[[ TASK MATERIAL, beginning ]]
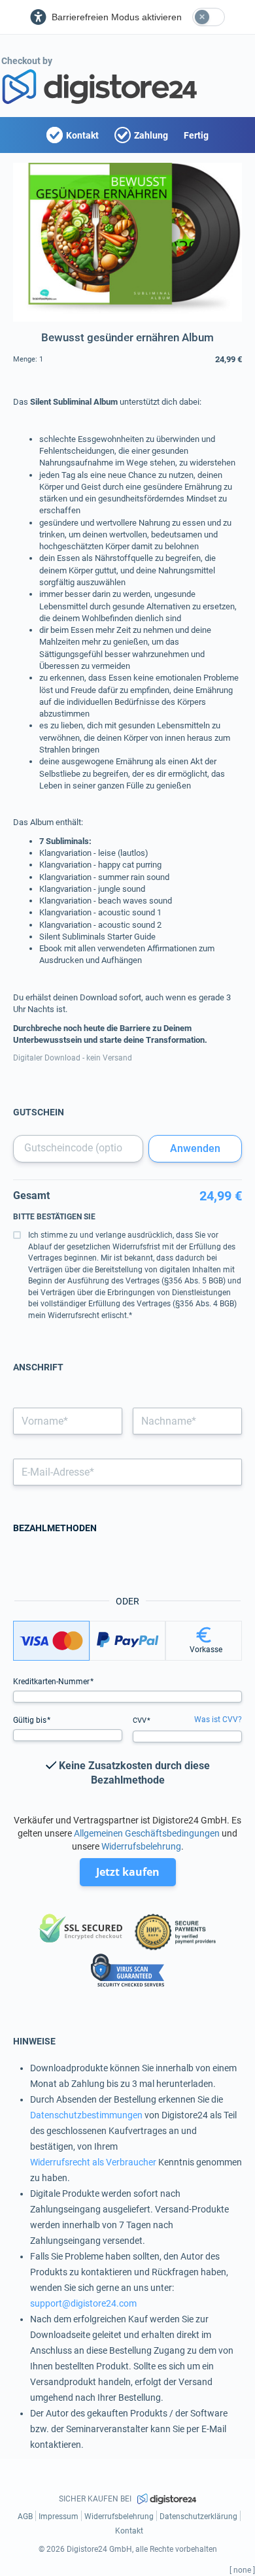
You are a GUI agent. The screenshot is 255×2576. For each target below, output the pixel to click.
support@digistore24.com (83, 2303)
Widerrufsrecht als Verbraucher (93, 2162)
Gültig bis (30, 1720)
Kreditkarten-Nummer (52, 1681)
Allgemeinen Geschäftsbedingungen (147, 1833)
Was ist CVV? (218, 1719)
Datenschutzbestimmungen (86, 2115)
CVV (140, 1720)
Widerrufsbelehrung (141, 1846)
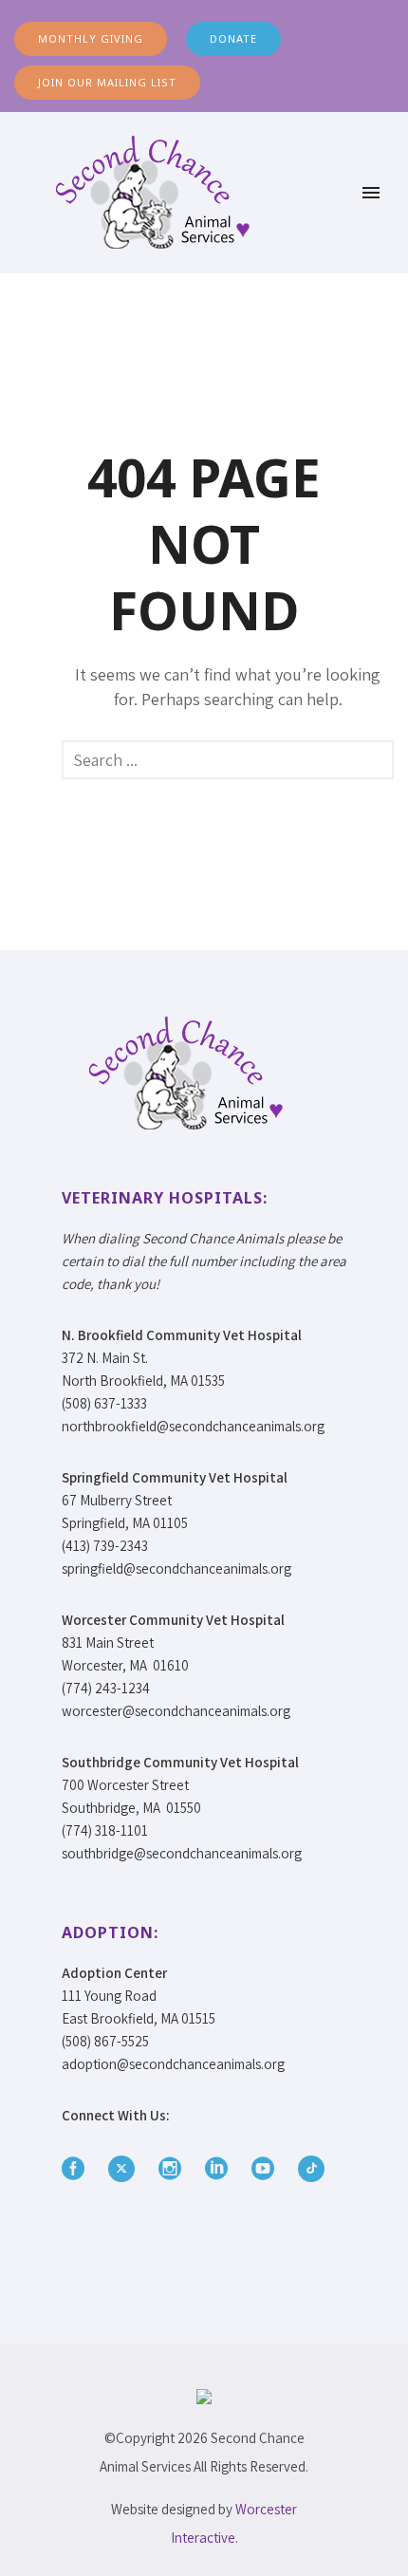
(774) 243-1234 (106, 1688)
[[ TASK MATERIAL, end ]]
◆ ACTIVITY ◆
Leave the pictures out, then print every entry exactly as it reads.

◆ RESULT ◆
You are a GUI agent. The screenshot is 255×2576. For each target below, output the pixel to click.
support@digistore24.com (83, 2303)
Widerrufsrecht als Verbraucher (93, 2162)
Gültig bis (30, 1720)
Kreditkarten-Nummer (52, 1681)
Allgemeinen Geschäftsbedingungen (147, 1833)
Was ist CVV? (218, 1719)
Datenschutzbestimmungen (86, 2115)
CVV (140, 1720)
Widerrufsbelehrung (141, 1846)
(774) 243-1234 (106, 1688)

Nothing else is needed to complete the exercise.